En la interconexión, intenta acelerar el paso, seguir el flujo.
No puede, va demasiado deprisa.
Bajo tierra, las reglas de circulación están inspiradas en el código automovilístico: se adelanta por la izquierda y los vehículos lentos deben mantenerse en el lado derecho.
Bajo tierra, existen dos categorías de viajeros. Los primeros siguen su línea como si estuviese trazada sobre el vacío, su trayectoria obedece a reglas precisas a las que no renuncian nunca. En virtud de una sabia economía de tiempo y de medios, sus desplazamientos están definidos metro a metro, se les reconoce por la velocidad de sus pasos, su forma de abordar los giros y su mirada, que nadie puede sostener. Los demás se retrasan, se paran en seco, se dejan llevar, cogen la tangente sin avisar. La incoherencia de su trayectoria amenaza el conjunto. Interrumpen el flujo, desequilibran la masa. Son los turistas, los minusválidos, los débiles. Si no se echan a un lado ellos mismos, el rebaño se encarga de excluirlos.
Así que Mathilde permanece a la derecha, pegada a la pared, se retira para no molestar.
En las escaleras, se agarra al pasamanos.
De pronto, siente de nuevo ganas de gritar. Gritar hasta romperse la garganta, gritar hasta tapar el ruido de las conversaciones.

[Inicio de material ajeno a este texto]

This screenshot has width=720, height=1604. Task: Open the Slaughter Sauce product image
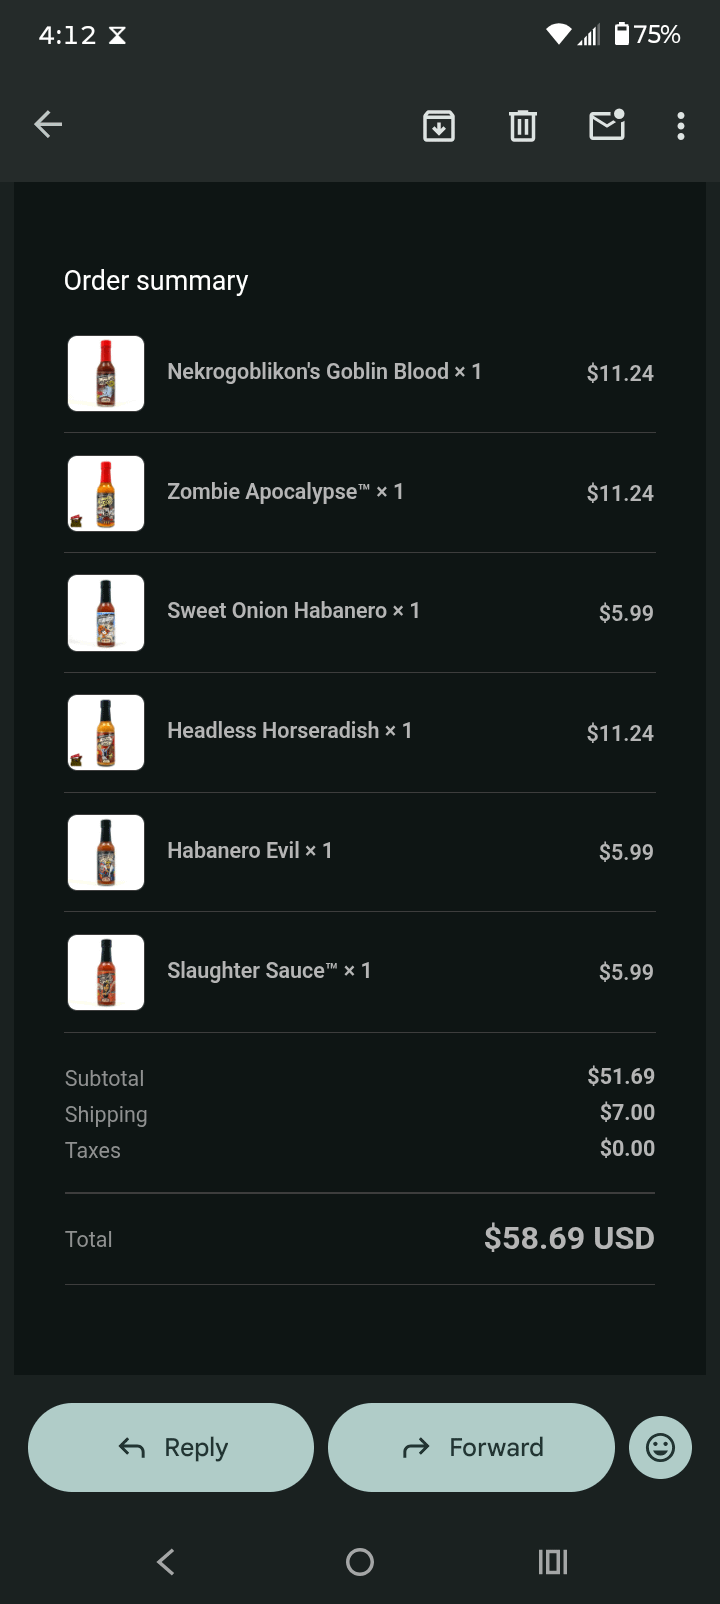coord(106,972)
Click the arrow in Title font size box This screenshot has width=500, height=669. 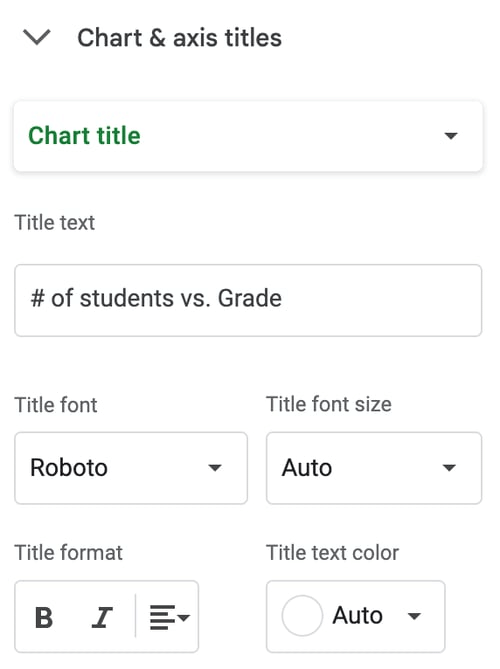(449, 468)
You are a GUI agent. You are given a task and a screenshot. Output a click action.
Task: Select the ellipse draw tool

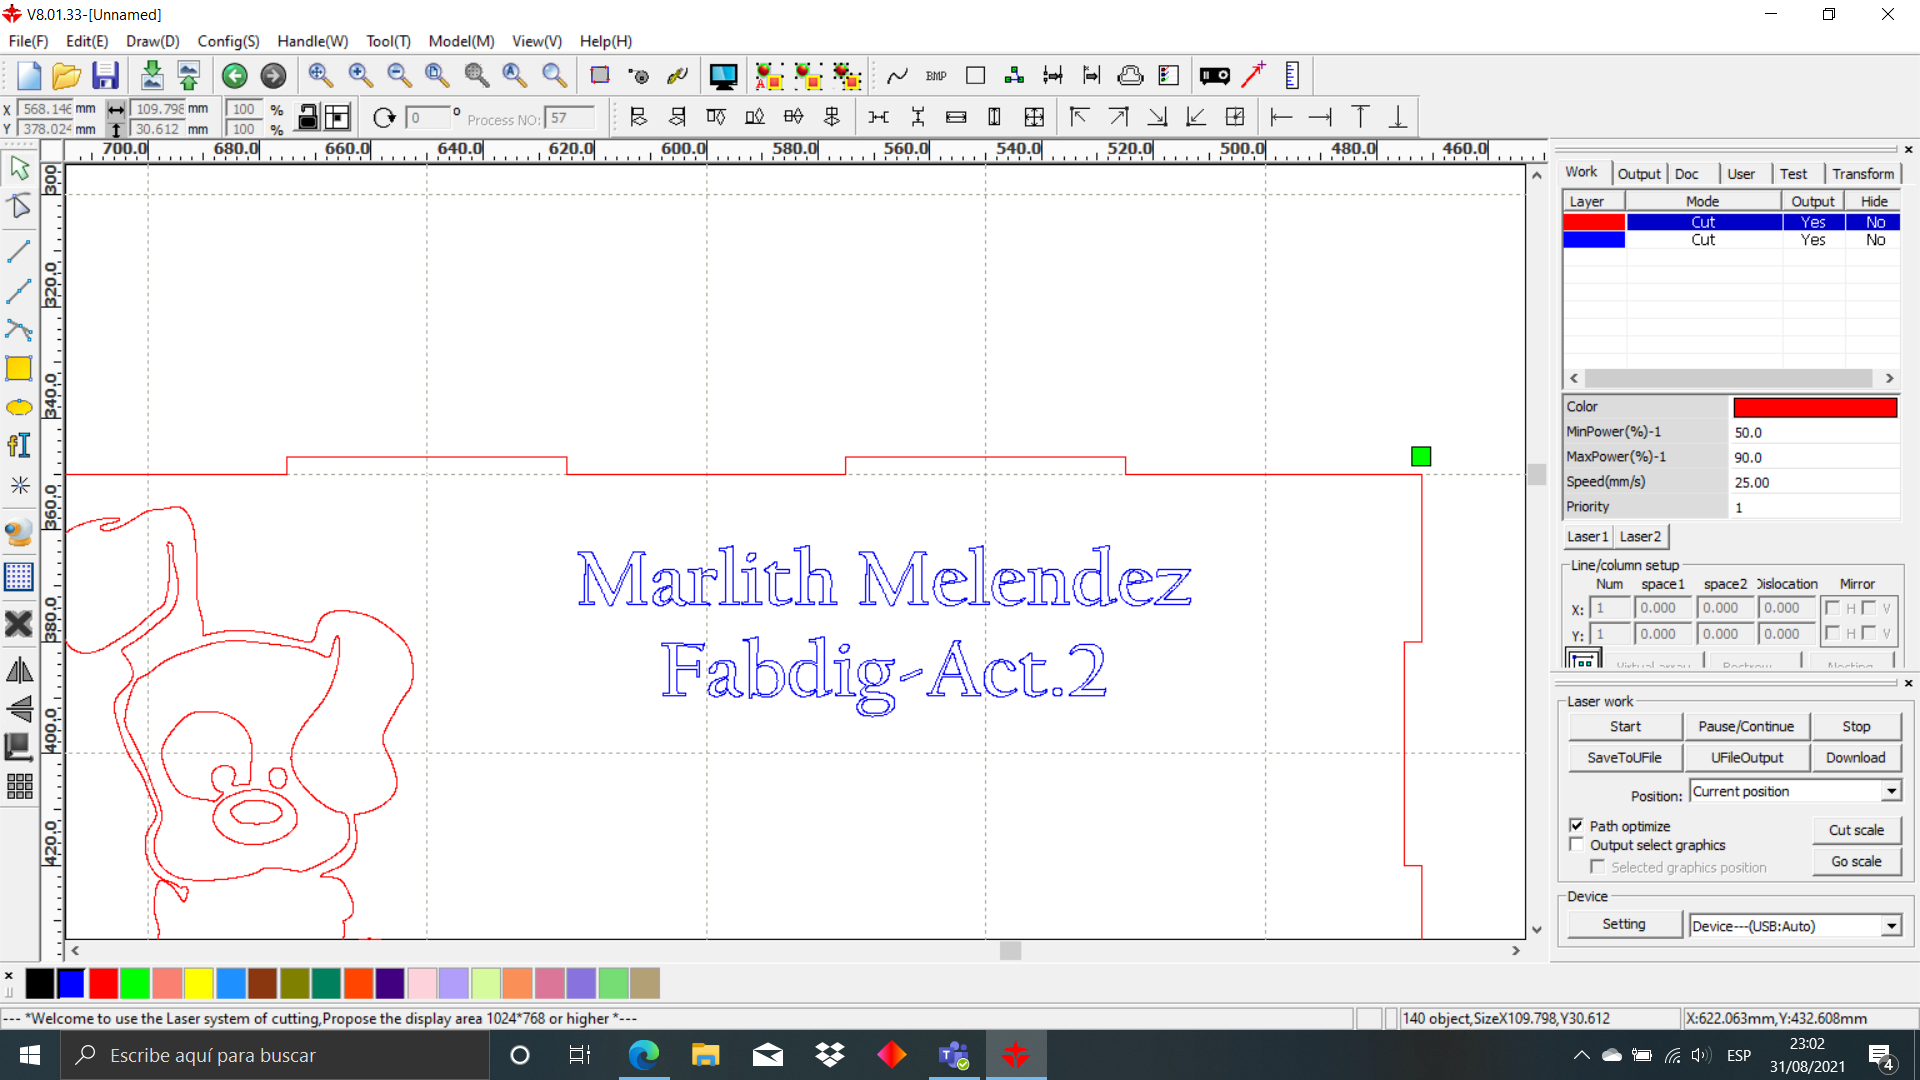pyautogui.click(x=19, y=407)
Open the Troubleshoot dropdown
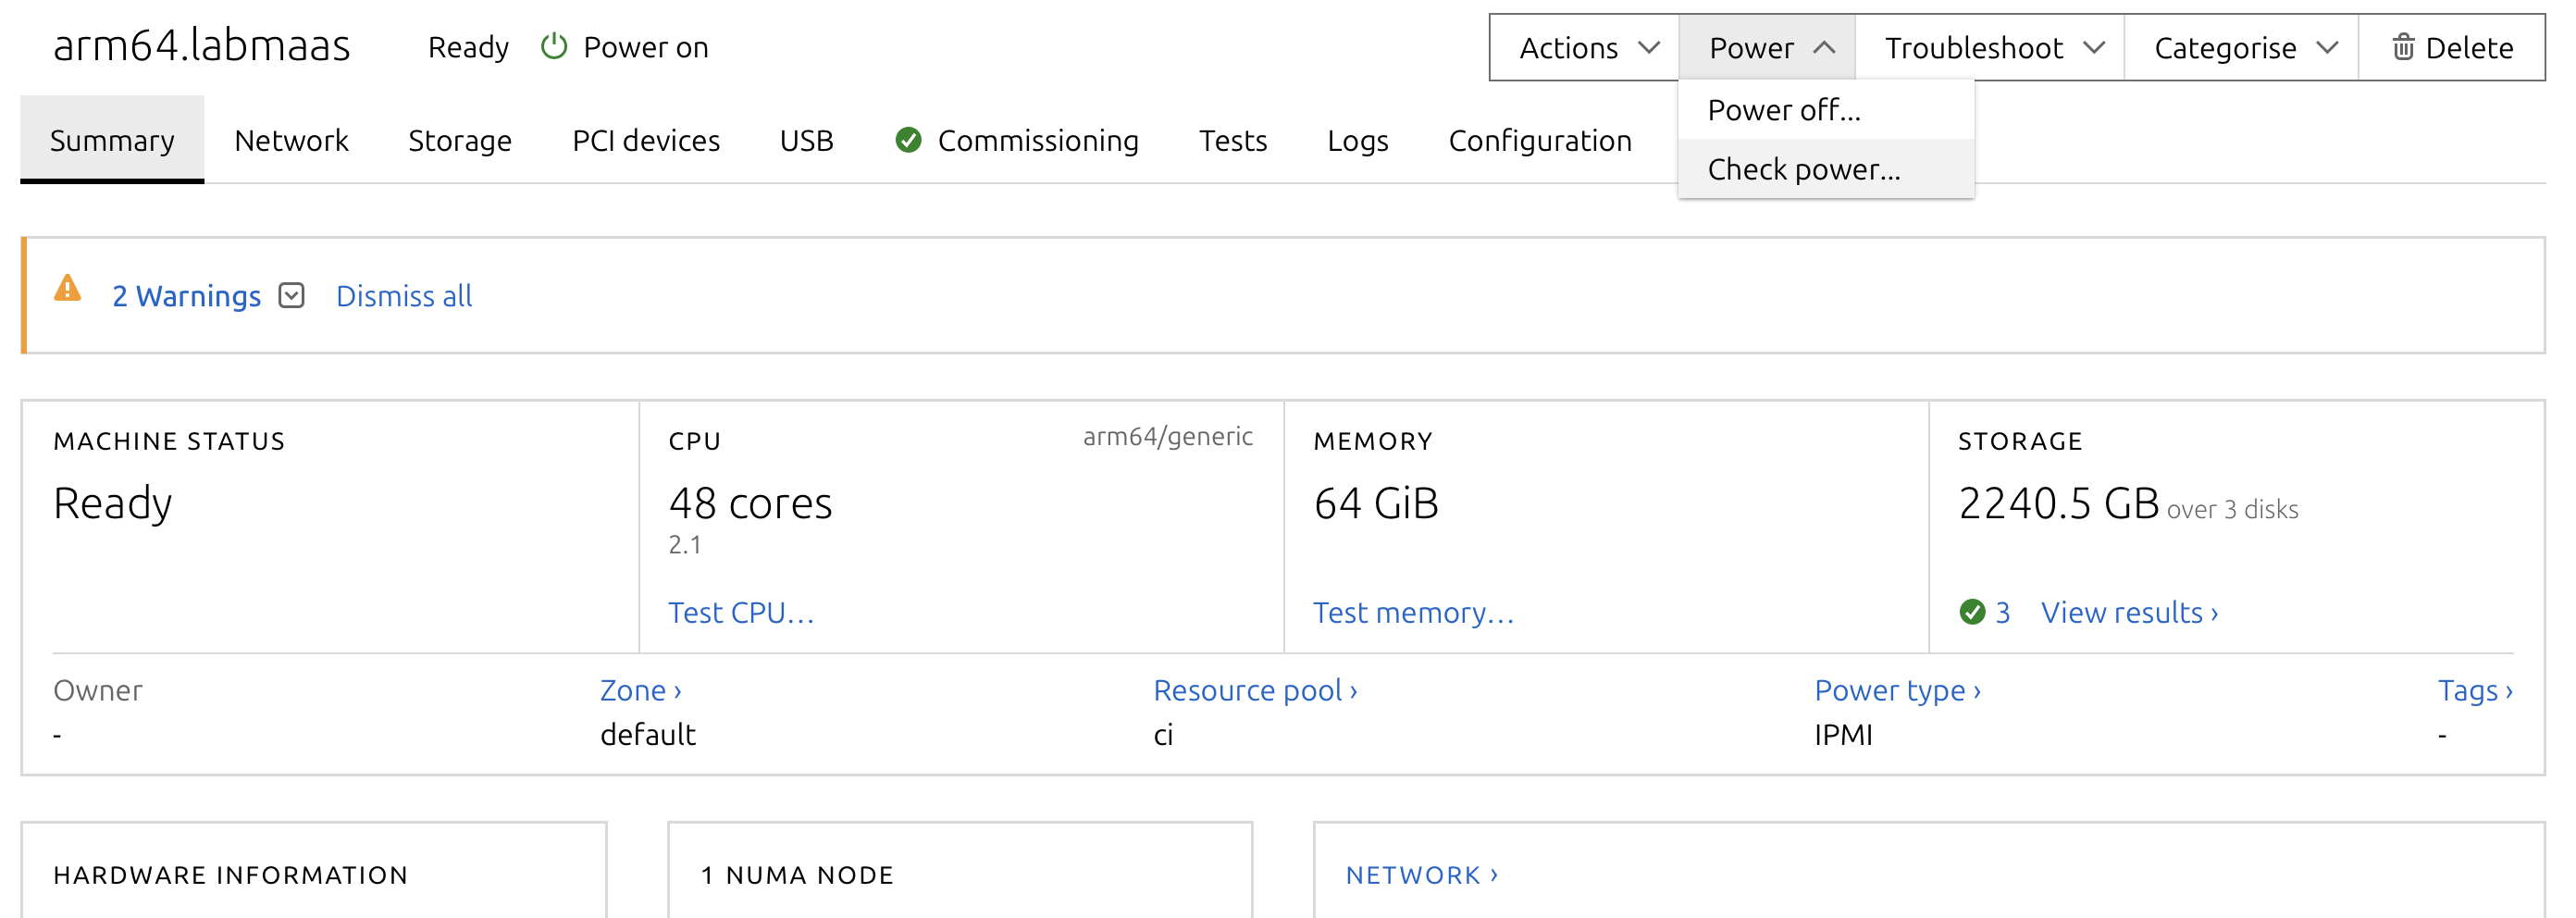The image size is (2576, 918). [x=1992, y=47]
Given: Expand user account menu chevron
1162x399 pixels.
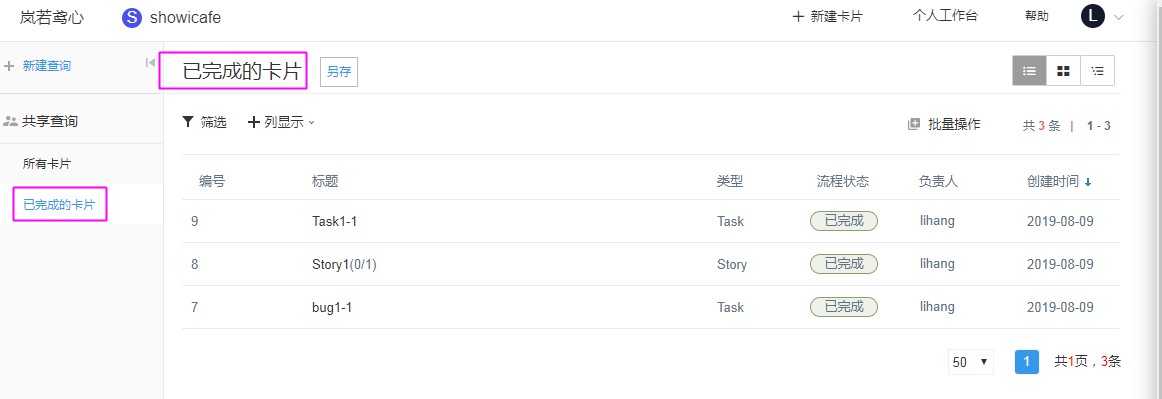Looking at the screenshot, I should 1118,17.
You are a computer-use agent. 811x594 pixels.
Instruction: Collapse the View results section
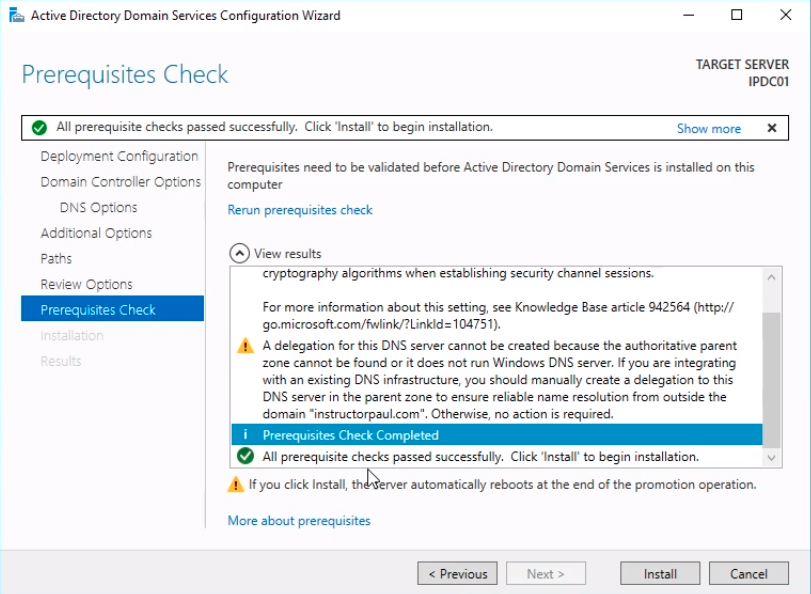coord(239,254)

Gritar tan fuerte que se haga el silencio, que todo se interrumpa, se inmovilice. Le gustaría gritar: «Salid de aquí, mirad en lo que os habéis convertido, en lo que nos hemos convertido, mirad vuestras manos sucias y vuestros rostros pálidos, mirad los inmundos insectos que somos, arrastrándonos bajo el suelo, repitiendo cada día los mismos gestos bajo la luz de los neones; vuestro cuerpo no está hecho para eso, vuestro cuerpo debe estar libre de movimiento».
Mathilde atraviesa los torniquetes que indican la entrada al metro.
En el cruce de varias líneas, reina la anarquía. A falta de señales en el suelo, hay que atravesar el flujo, marcar el camino.
Están los que se apartan para evitar la colisión de cuerpos y los que consideran, en virtud de una oscura prioridad, que son los demás los que deben apartarse.
Esa tarde, Mathilde se dirige al andén con la mirada fija ante sí, golpeada de lleno.
Esa tarde le parece que toda la superficie de su piel se ha hecho permeable. Es una antena móvil ligada a la agresividad ambiente, una antena flexible doblada en dos.